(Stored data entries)
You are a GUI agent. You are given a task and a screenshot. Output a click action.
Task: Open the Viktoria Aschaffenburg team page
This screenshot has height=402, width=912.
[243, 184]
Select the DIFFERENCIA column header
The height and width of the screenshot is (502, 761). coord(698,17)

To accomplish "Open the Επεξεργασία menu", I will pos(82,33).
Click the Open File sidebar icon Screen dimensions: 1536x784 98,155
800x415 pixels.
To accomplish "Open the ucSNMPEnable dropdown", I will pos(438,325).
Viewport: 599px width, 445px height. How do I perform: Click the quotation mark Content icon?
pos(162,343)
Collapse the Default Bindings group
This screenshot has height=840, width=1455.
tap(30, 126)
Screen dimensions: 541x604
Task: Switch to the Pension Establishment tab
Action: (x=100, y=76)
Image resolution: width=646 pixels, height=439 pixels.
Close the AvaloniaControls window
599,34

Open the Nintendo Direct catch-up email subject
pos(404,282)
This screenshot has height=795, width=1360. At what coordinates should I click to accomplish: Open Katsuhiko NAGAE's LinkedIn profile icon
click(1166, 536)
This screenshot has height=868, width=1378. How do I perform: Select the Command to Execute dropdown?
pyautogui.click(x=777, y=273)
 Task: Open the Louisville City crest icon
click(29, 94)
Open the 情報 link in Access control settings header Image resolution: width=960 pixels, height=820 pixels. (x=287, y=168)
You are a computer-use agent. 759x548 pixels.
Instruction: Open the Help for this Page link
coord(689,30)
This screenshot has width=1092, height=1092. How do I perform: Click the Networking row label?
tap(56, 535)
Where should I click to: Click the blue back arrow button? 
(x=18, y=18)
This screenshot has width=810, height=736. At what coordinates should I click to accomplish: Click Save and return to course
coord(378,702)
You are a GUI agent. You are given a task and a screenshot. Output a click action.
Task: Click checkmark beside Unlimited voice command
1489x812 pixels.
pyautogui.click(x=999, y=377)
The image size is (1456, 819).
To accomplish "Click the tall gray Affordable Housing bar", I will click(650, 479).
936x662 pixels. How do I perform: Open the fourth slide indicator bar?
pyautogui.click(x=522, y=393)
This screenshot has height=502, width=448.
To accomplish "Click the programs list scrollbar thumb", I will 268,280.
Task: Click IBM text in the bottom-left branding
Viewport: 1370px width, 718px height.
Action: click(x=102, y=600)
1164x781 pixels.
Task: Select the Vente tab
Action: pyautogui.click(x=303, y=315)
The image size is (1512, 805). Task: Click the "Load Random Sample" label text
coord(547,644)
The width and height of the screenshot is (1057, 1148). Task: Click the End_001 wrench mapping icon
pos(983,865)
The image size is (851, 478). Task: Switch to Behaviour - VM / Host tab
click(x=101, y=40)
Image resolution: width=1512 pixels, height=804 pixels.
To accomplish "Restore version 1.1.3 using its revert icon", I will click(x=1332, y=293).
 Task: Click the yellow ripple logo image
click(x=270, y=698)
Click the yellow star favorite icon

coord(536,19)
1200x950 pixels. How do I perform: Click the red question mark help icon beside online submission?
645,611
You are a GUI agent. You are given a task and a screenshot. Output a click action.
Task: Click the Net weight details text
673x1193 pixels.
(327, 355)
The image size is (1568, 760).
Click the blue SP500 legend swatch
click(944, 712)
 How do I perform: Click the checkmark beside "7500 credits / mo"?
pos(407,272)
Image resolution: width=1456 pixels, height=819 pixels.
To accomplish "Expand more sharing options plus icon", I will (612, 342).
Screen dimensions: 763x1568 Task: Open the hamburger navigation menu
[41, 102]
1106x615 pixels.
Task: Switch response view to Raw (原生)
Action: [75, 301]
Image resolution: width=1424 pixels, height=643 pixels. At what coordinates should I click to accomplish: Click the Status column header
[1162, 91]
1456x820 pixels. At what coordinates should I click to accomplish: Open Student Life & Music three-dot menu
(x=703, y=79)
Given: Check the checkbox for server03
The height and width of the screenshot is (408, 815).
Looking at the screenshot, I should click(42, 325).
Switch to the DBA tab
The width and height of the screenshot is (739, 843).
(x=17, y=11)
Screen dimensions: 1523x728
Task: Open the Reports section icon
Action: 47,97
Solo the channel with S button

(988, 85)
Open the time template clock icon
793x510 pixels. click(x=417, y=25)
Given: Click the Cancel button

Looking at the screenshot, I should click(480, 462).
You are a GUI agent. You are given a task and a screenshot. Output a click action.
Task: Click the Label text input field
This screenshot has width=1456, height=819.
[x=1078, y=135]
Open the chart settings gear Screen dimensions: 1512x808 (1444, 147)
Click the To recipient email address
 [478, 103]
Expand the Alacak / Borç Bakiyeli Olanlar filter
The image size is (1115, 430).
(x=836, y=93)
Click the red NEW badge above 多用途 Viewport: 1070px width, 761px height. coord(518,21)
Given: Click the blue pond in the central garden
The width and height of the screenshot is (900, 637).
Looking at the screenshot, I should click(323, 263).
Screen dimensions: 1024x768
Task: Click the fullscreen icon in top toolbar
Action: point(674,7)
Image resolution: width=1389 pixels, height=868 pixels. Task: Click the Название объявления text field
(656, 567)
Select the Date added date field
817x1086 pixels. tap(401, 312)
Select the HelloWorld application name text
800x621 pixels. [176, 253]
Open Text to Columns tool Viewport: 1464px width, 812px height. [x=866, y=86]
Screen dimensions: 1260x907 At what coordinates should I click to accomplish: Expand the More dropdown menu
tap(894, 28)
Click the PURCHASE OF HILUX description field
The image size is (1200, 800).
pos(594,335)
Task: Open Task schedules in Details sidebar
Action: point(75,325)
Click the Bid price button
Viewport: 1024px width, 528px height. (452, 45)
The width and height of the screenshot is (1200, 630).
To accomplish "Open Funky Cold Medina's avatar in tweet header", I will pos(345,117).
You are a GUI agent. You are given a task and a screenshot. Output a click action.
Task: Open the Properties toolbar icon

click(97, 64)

_Problem to solve_
Nothing above should be left out. Print all the records exactly.

_Solution to the problem_
You are a GUI agent. You are given a task and a screenshot. Output a click action.
Task: Open the Viktoria Aschaffenburg team page
This screenshot has height=402, width=912.
[243, 184]
Select the DIFFERENCIA column header
The height and width of the screenshot is (502, 761). coord(698,17)

To accomplish "Open the Επεξεργασία menu", I will pos(82,33).
Click the Open File sidebar icon Screen dimensions: 1536x784 98,155
800x415 pixels.
To accomplish "Open the ucSNMPEnable dropdown", I will pos(438,325).
Viewport: 599px width, 445px height. How do I perform: Click the quotation mark Content icon?
pos(162,343)
Collapse the Default Bindings group
This screenshot has height=840, width=1455.
tap(30, 126)
Screen dimensions: 541x604
Task: Switch to the Pension Establishment tab
Action: (x=100, y=76)
Image resolution: width=646 pixels, height=439 pixels.
Close the AvaloniaControls window
599,34

Open the Nintendo Direct catch-up email subject
pos(404,282)
This screenshot has height=795, width=1360. At what coordinates should I click to accomplish: Open Katsuhiko NAGAE's LinkedIn profile icon
click(1166, 536)
This screenshot has height=868, width=1378. How do I perform: Select the Command to Execute dropdown?
pyautogui.click(x=777, y=273)
 Task: Open the Louisville City crest icon
click(29, 94)
Open the 情報 link in Access control settings header Image resolution: width=960 pixels, height=820 pixels. (x=287, y=168)
You are a computer-use agent. 759x548 pixels.
Instruction: Open the Help for this Page link
coord(689,30)
This screenshot has width=1092, height=1092. How do I perform: Click the Networking row label?
tap(56, 535)
Where should I click to: Click the blue back arrow button? 
(x=18, y=18)
This screenshot has width=810, height=736. At what coordinates should I click to accomplish: Click Save and return to course
coord(378,702)
You are a GUI agent. You are given a task and a screenshot. Output a click action.
Task: Click checkmark beside Unlimited voice command
1489x812 pixels.
pyautogui.click(x=999, y=377)
The image size is (1456, 819).
To accomplish "Click the tall gray Affordable Housing bar", I will click(650, 479).
936x662 pixels. How do I perform: Open the fourth slide indicator bar?
pyautogui.click(x=522, y=393)
This screenshot has height=502, width=448.
To accomplish "Click the programs list scrollbar thumb", I will 268,280.
Task: Click IBM text in the bottom-left branding
Viewport: 1370px width, 718px height.
Action: click(x=102, y=600)
1164x781 pixels.
Task: Select the Vente tab
Action: pyautogui.click(x=303, y=315)
The image size is (1512, 805). Task: Click the "Load Random Sample" label text
coord(547,644)
The width and height of the screenshot is (1057, 1148). Task: Click the End_001 wrench mapping icon
pos(983,865)
The image size is (851, 478). Task: Switch to Behaviour - VM / Host tab
click(x=101, y=40)
Image resolution: width=1512 pixels, height=804 pixels.
To accomplish "Restore version 1.1.3 using its revert icon", I will click(x=1332, y=293).
 Task: Click the yellow ripple logo image
click(x=270, y=698)
Click the yellow star favorite icon

coord(536,19)
1200x950 pixels. How do I perform: Click the red question mark help icon beside online submission?
645,611
You are a GUI agent. You are given a task and a screenshot. Output a click action.
Task: Click the Net weight details text
673x1193 pixels.
(327, 355)
The image size is (1568, 760).
Click the blue SP500 legend swatch
click(944, 712)
 How do I perform: Click the checkmark beside "7500 credits / mo"?
pos(407,272)
Image resolution: width=1456 pixels, height=819 pixels.
To accomplish "Expand more sharing options plus icon", I will (612, 342).
Screen dimensions: 763x1568 Task: Open the hamburger navigation menu
[41, 102]
1106x615 pixels.
Task: Switch response view to Raw (原生)
Action: [75, 301]
Image resolution: width=1424 pixels, height=643 pixels. At what coordinates should I click to accomplish: Click the Status column header
[1162, 91]
1456x820 pixels. At what coordinates should I click to accomplish: Open Student Life & Music three-dot menu
(x=703, y=79)
Given: Check the checkbox for server03
The height and width of the screenshot is (408, 815).
Looking at the screenshot, I should click(42, 325).
Switch to the DBA tab
The width and height of the screenshot is (739, 843).
(x=17, y=11)
Screen dimensions: 1523x728
Task: Open the Reports section icon
Action: 47,97
Solo the channel with S button

(988, 85)
Open the time template clock icon
793x510 pixels. click(x=417, y=25)
Given: Click the Cancel button

Looking at the screenshot, I should click(480, 462).
You are a GUI agent. You are given a task and a screenshot. Output a click action.
Task: Click the Label text input field
This screenshot has width=1456, height=819.
[x=1078, y=135]
Open the chart settings gear Screen dimensions: 1512x808 (1444, 147)
Click the To recipient email address
 [478, 103]
Expand the Alacak / Borç Bakiyeli Olanlar filter
The image size is (1115, 430).
(x=836, y=93)
Click the red NEW badge above 多用途 Viewport: 1070px width, 761px height. coord(518,21)
Given: Click the blue pond in the central garden
The width and height of the screenshot is (900, 637).
Looking at the screenshot, I should click(323, 263).
Screen dimensions: 1024x768
Task: Click the fullscreen icon in top toolbar
Action: point(674,7)
Image resolution: width=1389 pixels, height=868 pixels. Task: Click the Название объявления text field
(656, 567)
Select the Date added date field
817x1086 pixels. tap(401, 312)
Select the HelloWorld application name text
800x621 pixels. [176, 253]
Open Text to Columns tool Viewport: 1464px width, 812px height. [x=866, y=86]
Screen dimensions: 1260x907 At what coordinates should I click to accomplish: Expand the More dropdown menu
tap(894, 28)
Click the PURCHASE OF HILUX description field
The image size is (1200, 800).
pos(594,335)
Task: Open Task schedules in Details sidebar
Action: point(75,325)
Click the Bid price button
Viewport: 1024px width, 528px height. (452, 45)
The width and height of the screenshot is (1200, 630).
To accomplish "Open Funky Cold Medina's avatar in tweet header", I will pos(345,117).
You are a GUI agent. You are given a task and a screenshot. Output a click action.
Task: Open the Properties toolbar icon

click(97, 64)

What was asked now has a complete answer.